The Vinikoors took WCNL’s relatively weak 250-watt daytime station and boosted its power to 10,000 watts, one of the most powerful in the state, greatly expanding its reach, and changed the call letters to WTNK-AM. The station was one of the first affiliates to carry the show of an itinerant disk jockey named Rush Limbaugh who was fashioning himself in the late 1980s into a brash conservative oracle with a growing following. Then, in 2007, the station reverted back to call letters WCNL.

Unlike many radio station groups that continually “trade up” to expand into bigger markets, the Vinikoors remained rooted as small-town broadcasters in the Upper Valley. “I think radio’s a local business,” Vinikoor said on Friday. “I never wanted to abandon that. That’s what makes the business work.”

Rob Landry concurred. “We see no reason why we should abandon Bob’s business model,” he said.

When he started out in broadcasting in the late 1980s, Vinikoor said, there were eight different owners of radio stations in the Upper Valley.

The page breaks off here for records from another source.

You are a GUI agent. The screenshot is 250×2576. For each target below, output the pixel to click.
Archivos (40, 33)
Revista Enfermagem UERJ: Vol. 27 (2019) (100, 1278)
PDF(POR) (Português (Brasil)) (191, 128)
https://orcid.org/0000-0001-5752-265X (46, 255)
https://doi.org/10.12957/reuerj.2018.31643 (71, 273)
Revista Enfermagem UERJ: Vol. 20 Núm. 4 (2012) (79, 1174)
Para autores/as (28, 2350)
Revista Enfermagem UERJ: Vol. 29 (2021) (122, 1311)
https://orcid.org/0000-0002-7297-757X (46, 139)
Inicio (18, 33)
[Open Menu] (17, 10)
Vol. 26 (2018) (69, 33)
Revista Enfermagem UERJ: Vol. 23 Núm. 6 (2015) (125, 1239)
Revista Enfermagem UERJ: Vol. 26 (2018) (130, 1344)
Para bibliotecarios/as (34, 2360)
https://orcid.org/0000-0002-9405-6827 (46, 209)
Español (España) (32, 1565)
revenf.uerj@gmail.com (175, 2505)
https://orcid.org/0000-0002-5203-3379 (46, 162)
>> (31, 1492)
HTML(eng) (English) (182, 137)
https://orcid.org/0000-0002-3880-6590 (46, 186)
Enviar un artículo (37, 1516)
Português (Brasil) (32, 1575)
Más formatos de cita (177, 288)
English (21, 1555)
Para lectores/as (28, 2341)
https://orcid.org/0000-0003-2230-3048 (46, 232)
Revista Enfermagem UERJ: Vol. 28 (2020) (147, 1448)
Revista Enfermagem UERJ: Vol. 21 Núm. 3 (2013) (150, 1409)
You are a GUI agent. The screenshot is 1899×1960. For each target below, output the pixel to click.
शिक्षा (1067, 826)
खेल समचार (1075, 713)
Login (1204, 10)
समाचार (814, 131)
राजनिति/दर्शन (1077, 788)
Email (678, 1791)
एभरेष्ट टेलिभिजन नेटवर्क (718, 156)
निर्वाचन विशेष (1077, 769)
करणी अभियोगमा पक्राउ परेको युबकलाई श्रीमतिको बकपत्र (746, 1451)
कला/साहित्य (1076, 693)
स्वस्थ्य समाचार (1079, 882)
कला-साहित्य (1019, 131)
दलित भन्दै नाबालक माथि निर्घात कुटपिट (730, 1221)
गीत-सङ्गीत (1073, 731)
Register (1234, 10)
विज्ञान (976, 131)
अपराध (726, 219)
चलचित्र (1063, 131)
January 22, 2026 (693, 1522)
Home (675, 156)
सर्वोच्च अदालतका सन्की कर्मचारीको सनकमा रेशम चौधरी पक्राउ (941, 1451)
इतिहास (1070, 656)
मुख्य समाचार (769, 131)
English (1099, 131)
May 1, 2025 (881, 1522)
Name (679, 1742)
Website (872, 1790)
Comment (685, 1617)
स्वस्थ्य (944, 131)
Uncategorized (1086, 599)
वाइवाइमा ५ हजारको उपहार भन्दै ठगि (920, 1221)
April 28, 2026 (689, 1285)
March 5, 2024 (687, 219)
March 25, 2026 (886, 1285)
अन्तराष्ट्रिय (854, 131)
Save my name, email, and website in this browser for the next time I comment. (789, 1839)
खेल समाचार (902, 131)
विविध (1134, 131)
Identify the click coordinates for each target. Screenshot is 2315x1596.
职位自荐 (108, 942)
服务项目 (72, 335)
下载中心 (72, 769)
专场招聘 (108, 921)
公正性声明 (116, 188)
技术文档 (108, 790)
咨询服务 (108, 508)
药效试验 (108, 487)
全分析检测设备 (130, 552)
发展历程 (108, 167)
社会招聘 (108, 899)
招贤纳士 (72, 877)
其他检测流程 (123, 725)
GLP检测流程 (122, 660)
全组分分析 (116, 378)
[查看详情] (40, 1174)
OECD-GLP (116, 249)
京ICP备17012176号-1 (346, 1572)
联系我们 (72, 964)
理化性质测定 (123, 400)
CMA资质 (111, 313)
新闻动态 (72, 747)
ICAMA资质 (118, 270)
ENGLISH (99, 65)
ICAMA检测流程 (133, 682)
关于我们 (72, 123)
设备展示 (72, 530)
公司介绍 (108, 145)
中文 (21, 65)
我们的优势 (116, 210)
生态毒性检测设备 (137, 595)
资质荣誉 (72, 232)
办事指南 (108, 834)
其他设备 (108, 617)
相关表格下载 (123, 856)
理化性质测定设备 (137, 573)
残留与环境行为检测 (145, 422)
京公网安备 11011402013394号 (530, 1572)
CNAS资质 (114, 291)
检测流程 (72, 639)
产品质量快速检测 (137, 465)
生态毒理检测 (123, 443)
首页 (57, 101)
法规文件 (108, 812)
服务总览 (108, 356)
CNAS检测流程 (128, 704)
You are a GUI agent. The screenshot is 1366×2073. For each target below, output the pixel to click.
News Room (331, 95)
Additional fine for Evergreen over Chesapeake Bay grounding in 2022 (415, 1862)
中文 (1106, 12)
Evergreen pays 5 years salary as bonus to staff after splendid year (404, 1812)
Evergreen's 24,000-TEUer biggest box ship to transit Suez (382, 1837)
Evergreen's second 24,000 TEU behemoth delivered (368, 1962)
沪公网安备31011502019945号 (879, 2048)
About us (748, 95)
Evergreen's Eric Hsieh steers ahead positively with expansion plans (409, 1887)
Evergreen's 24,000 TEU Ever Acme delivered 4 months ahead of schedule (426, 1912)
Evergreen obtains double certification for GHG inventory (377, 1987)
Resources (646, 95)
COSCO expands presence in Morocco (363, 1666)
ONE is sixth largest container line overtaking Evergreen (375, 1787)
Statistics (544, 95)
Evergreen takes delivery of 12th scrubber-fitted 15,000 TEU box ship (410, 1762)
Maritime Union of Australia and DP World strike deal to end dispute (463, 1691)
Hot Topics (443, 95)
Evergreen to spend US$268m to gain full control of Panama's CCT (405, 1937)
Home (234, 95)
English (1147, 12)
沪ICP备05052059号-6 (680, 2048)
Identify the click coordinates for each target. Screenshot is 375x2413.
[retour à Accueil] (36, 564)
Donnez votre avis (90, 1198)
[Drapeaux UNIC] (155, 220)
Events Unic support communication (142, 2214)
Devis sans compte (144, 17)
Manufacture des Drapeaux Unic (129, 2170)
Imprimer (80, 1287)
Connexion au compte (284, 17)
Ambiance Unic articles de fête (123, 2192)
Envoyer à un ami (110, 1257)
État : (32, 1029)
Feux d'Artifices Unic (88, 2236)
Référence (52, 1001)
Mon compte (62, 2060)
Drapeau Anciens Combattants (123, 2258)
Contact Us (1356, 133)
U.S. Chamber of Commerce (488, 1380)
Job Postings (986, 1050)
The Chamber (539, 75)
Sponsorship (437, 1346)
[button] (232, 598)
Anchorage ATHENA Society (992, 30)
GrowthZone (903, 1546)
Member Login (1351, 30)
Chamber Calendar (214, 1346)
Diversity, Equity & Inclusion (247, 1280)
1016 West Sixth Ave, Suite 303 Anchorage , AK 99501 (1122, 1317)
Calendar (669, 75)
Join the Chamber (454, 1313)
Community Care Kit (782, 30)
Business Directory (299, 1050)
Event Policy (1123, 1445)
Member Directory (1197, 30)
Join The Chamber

But following the wave of consolidation in the industry after the FCC lifted ownership restrictions on the number of stations a single owner could control, today there are three. Once the sale of his radio stations close, there will be two: West Lebanon-based Great Eastern Radio, whose 15 stations include classic rock-oriented WHDQ-FM, branded as Q106, and Puffer Broadcasting, which operates WYKR-FM and WTWN-AM in Wells River, according to Radiolineup.com.

Vinikoor said he first became fascinated with radio while growing up in Washington, D.C., when he obtained his ham radio operator’s license at age 12. Although he has a residence in Norwich, he now lives most of the year in Florida.

As for what’s ahead, Vinikoor said he intends to stick to retirement, unlike the previous attempt “four or five years ago” when he tried to call it quits but quickly grew restless and so obtained his real estate license in Florida “to keep busy.”

Instead, Vinikoor said, he plans to indulge one of his passions: touring the country to visit the facilities of other radio stations — on Friday, Vinikoor was driving back with a friend from Bangor, Maine, where he had just paid call at the studios of a local station.

“I’m going to get back to ham radio and tour radio stations with my buddies,” Vinikoor promised, describing the pursuit as “sort of a busman’s holiday.”